*TEXT UNDER STUDY*
....................
The 4-3 majority opinion, was supported by two concurring Justices who wrote, in essence, that the law  was unfair and should be changed – but by the legislature not the court (see quote above).  The three dissenting Justices also noted the serious unfairness of the statute as interpreted by the majority opinion.

Therefore five of the seven essentially agreed on one thing – the statute allowing the government to take the private property of an innocent spouse or other co-owner is unfair and should be changed.

This issue was referenced in a recent article in the Star Tribune newspaper, Crime fighters gone rogue, where a  leader of the Minnesota Gang Strike Force explained in relation to financial stress due to underfunding from the legislature, he:

“… turned in 2003 to the only major source of cash he could find: money seized from suspected drug dealers, gang members and other targets. Over the next two years, Ryan told state examiners, his unit survived on virtually nothing else.

‘We had no money and we were begging, borrowing and I hesitate to say stealing, that would be the wrong place, but … that’s the way we were operating,’ Ryan said, according to a transcript of his formal interview with the Legislative Auditor’s Office.”

Gallagher Criminal Defense logo smIs it fair to law enforcement officers to create laws like this with inherent conflicts of interest – inciting them to take from the poor, and give to their own agency of the government?  Can a normal human be completely immune to such powerful temptations?  Why should Minnesota laws encourage such mischief upon the individual people of Minnesota?

Let’s see if the Minnesota legislature will reform forfeiture laws in Minnesota this year.

By Thomas C. Gallagher, a Minneapolis Criminal Lawyer.

4 thoughts on “Minnesota Court Rules Against Innocent Spouse in DWI Car Forfeiture”

  1. Tom

    Good blog. The Court missed the point here. They bent over backwards to take the vehicle and “interpreted” the statute to suit their beliefs. I wonder whether the decision would have been different had the co-owners not been husband and wife. Factually, it is troublesome that this case involved a refusal, something which can be arbitrarily created by an impatient officer or a misunderstanding at the police station.
....................
*INFORMATION SUPPLIED*
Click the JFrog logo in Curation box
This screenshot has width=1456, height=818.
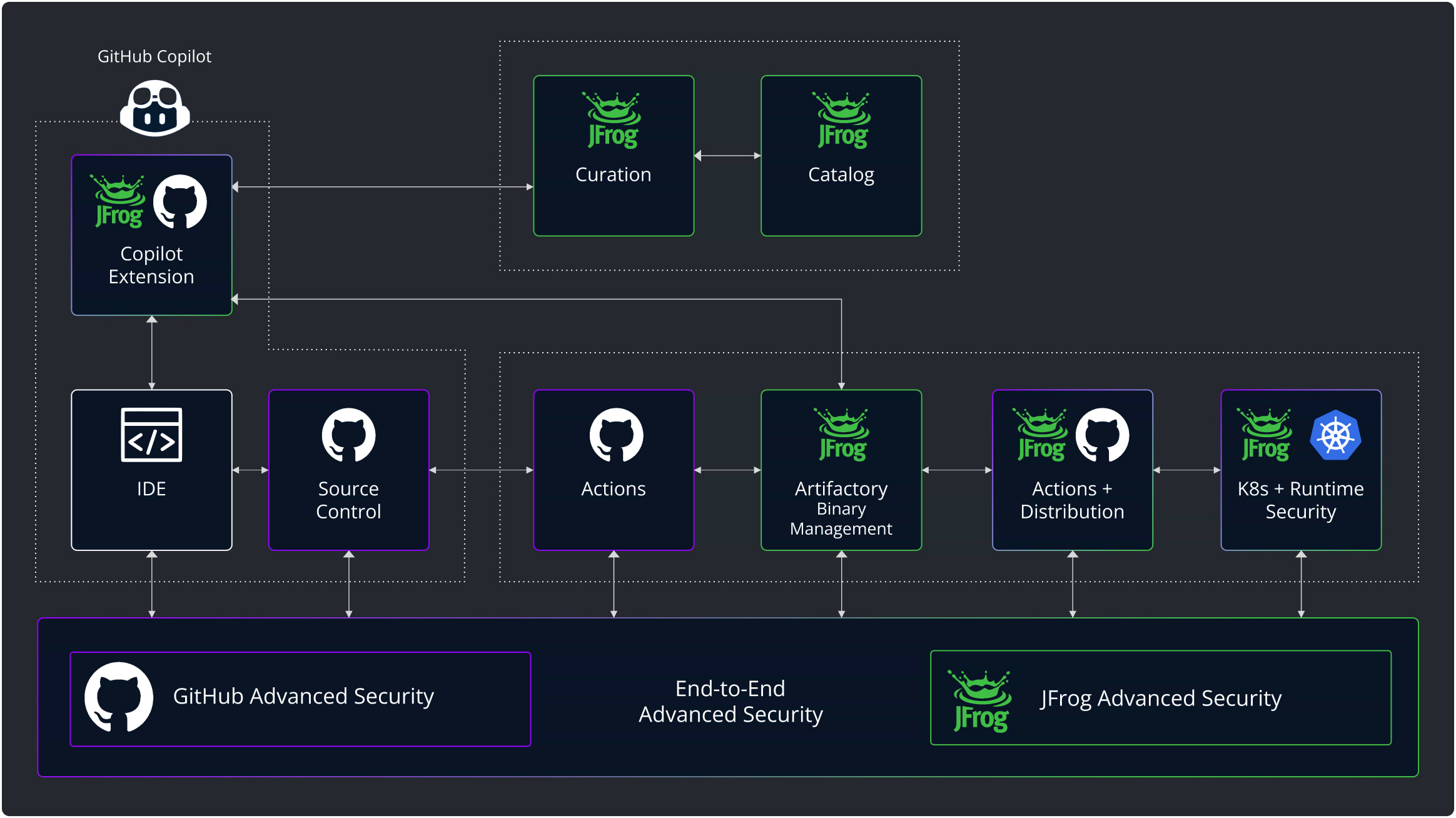tap(613, 120)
....................
*INSTRUCTIONS*
A. According to the post on Minnesota forfeiture, how many of the seven Justices essentially agreed that the statute is unfair and should be changed?
B. For each statement, say whether the post on Minnesota forfeiture supports it. Answer yes or no, and quote the words from the post that decide it.
(i) The court's majority opinion was decided by a vote of 4-3.
(ii) Ryan's unit survived on seized money alone for five years.
(iii) The three dissenting Justices considered the statute, as the majority interpreted it, seriously unfair.
C. Continue the post on Minnesota forfeiture from the point where it stops.
The data plays no part in this work.

*ANSWER SECTION*
A. Five of the seven Justices.

B.
(i) Yes: "The 4-3 majority opinion"
(ii) No: "Over the next two years, Ryan told state examiners, his unit survived on virtually nothing else."
(iii) Yes: "The three dissenting Justices also noted the serious unfairness of the statute as interpreted by the majority opinion."

C.
    1. I agree. Police officers have an incentive to claim a person is “refusing” to consent to a search of thier bodily fluids or breath by submitting a sample for testing. What incentive? Probably a half hour or more to be saved – sometimes with an obnoxious suspect. This is a conflict of interest for the police officer, when dispassionate fact-gathering should be their only agenda. Now, with Minnesota’s draconian DWI forefeiture statutes, they have yet another conflict of interest – even more so since their police department gets to keep the money from any vehicle they seize! And in many situations, the vehicle could not be forefieted unless the driver “refused.” Who initially decides whether the driver “refused?” The cop. The same cop who could save the time on getting a chemical test sample, and make the money for his department on the seized car they take from that driver and sell!

  2. Great article Tom.

    Couldn’t agree more that the slim majority got it wrong on this one, and that court rulings should NOT be based on how a statute is interpreted by the judges. Hopefully the legislature will realize this and make some changes.

    But it is the conflict of interest point you make that is almost if not more troubling. How can we have laws in place that allow a police department to profit from enforcing the law?! Doesn’t anyone in the legislature wonder that this might be a really bad idea? That it might lead to cops behaving badly, like those on the gang strike force? Argh….

    By the way, I recall hearing that in the Laase case, the Tahoe only had 1500 miles on it, and was paid for. Hmmm….with no lien to pay off, that could buy a really nice pool table for the break room.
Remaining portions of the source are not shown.